Fortunately, there are programs that seek to make this change throughout the country and provide such training to law enforcement. CIT International is a non-profit membership organization that seeks to develop and implement Crisis Intervention Team (CIT) programs in law enforcement agencies and mediate partnerships with law enforcement, mental health agencies and resources, and the community. The National Alliance on Mental Health also partners with law enforcement agencies to develop 40-hour curriculum CIT programs to train them in how to deal with problems that arise during a mental health emergency situation. According to NAMI, there are 45 states that currently have these programs. However, most states only have them in a handful of counties, leaving a large portion of the law enforcement population in the state, and country, untrained. These programs are not mandatory, which makes it difficult to implement these programs in police departments that don’t have the time, funds, or interest in training their officers through CIT programs.
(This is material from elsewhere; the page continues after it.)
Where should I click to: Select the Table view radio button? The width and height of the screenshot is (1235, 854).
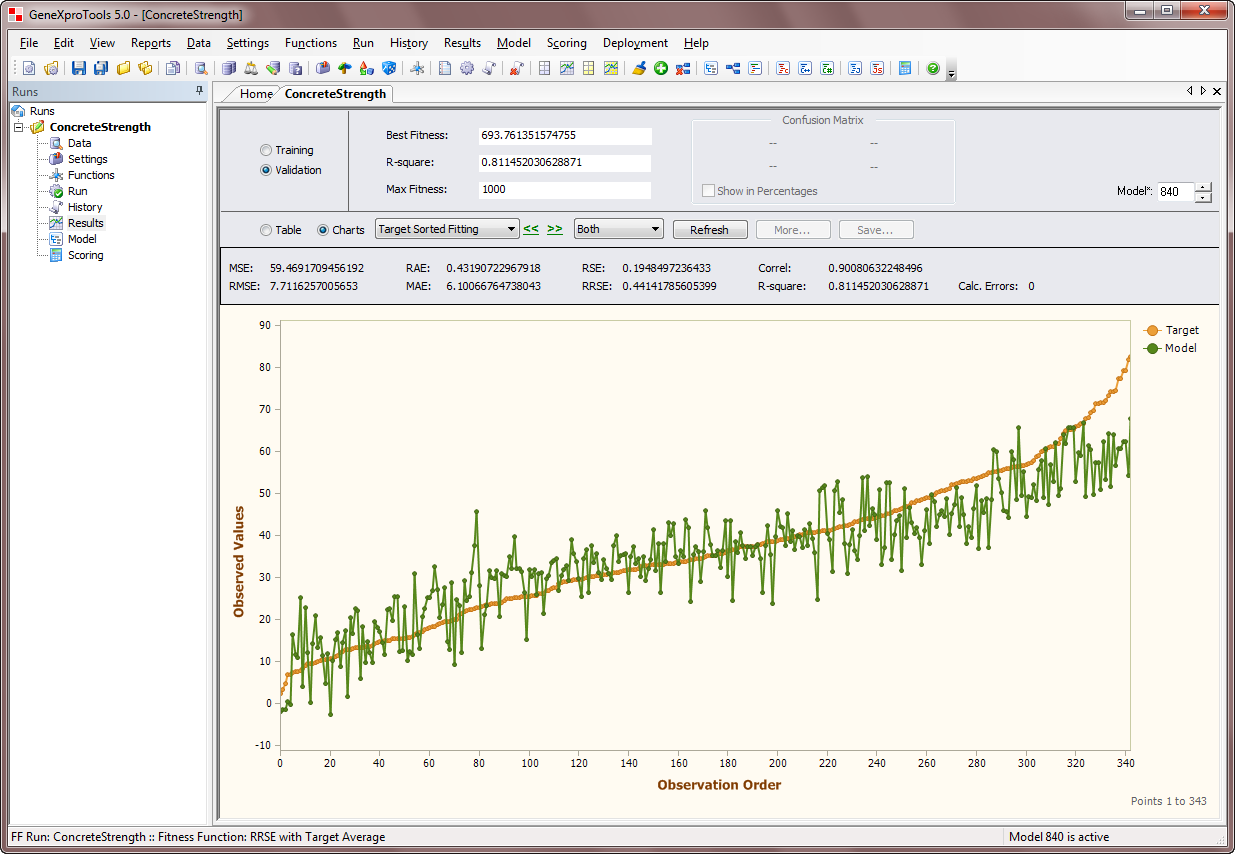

Without these types of training programs, officers are at risk of injuring others, or getting injured themselves, in responding to a mental health crisis in an ineffective manner.
The burden of dealing with a potentially dangerous mental health individual does not fall solely on law enforcement. It is important for 911 dispatchers to also be trained to recognize a mental health crisis call when it comes in and to communicate that to law enforcement. This provides officers with a different expectation for the situation than they would have for a criminal emergency, which would alert them to approach the individual in a manner pertinent to the situation. Partnerships between first responders and mental health agencies and advocacy groups are imperative for continuing to educate and support law enforcement agencies even after crisis intervention training, as they can provide officers with resources for psychiatric treatment alternatives to incarceration for mentally ill people. Reformation of the relationship between police and mental health emergencies requires the cooperation of all aspects of both the mental health and law enforcement communities.